Last Tuesday, a few days into our puke extravaganza, we needed to drop the professor off at work. Because he’d begun his descent into the jaws of pukapalooza and did not feel up to the task of walking to the bus stop. And waiting for an indefinite amount of time for the ’72’ to arrive.
Which means the five of us had to leave the house before 9am. Preferably whilst wearing clothes rather than pajamas.
Since we’d had days of puking and movie watching and ugly-clothes-wearing, I decided to try a new approach: dressing up. I hoped that by dressing up, our day would magically be better than the preceding five days.

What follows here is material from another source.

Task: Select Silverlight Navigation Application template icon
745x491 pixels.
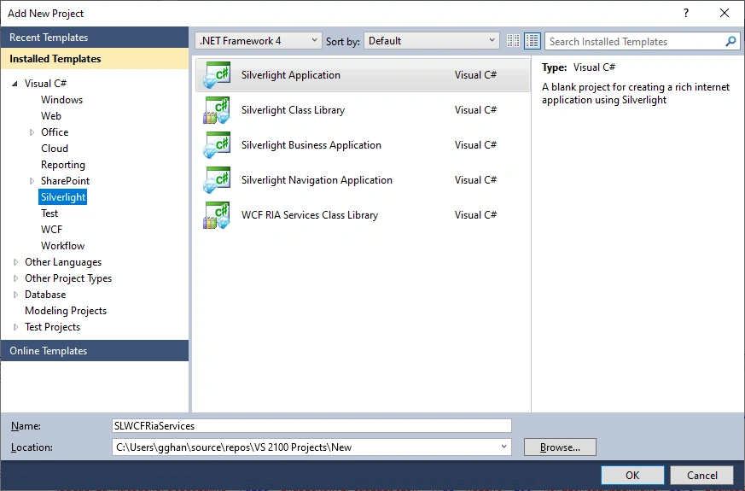Action: [x=217, y=180]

Call it a temporary fluke, but it worked. On the same day that the boys wore nice(r) sweaters and pants, the Gort read his first sentence.
‘The fire is out.’
We were sitting together looking at a book and he picked out the words he knew – the, it, with, he – that sort of thing. And suddenly, because we were reading about a firetruck and he’d seen the word a few times, he read the entire sentence without any assistance from me.
High fives all around.
After Kindergarten drop-off, I put the two younger boys in their respective cribs for a nap. Several minutes had passed when a non-napping Hen summoned me to his room. ‘I bite my dummy (pacifier),’ he told me. ‘You bit your dummy?’ I confirmed. He showed it to me. Two little holes smack in the center of the latex tip.
Oh boy, of all the days to puncture a dummy, he chose this day. This week. Why oh why? I’m pretty sure baby books would tell you to throw away any pacifier that had been chewed through. Something about choking hazards, I’m sure. But I did not have the mental fortitude to take away the kid’s much loved ‘da’.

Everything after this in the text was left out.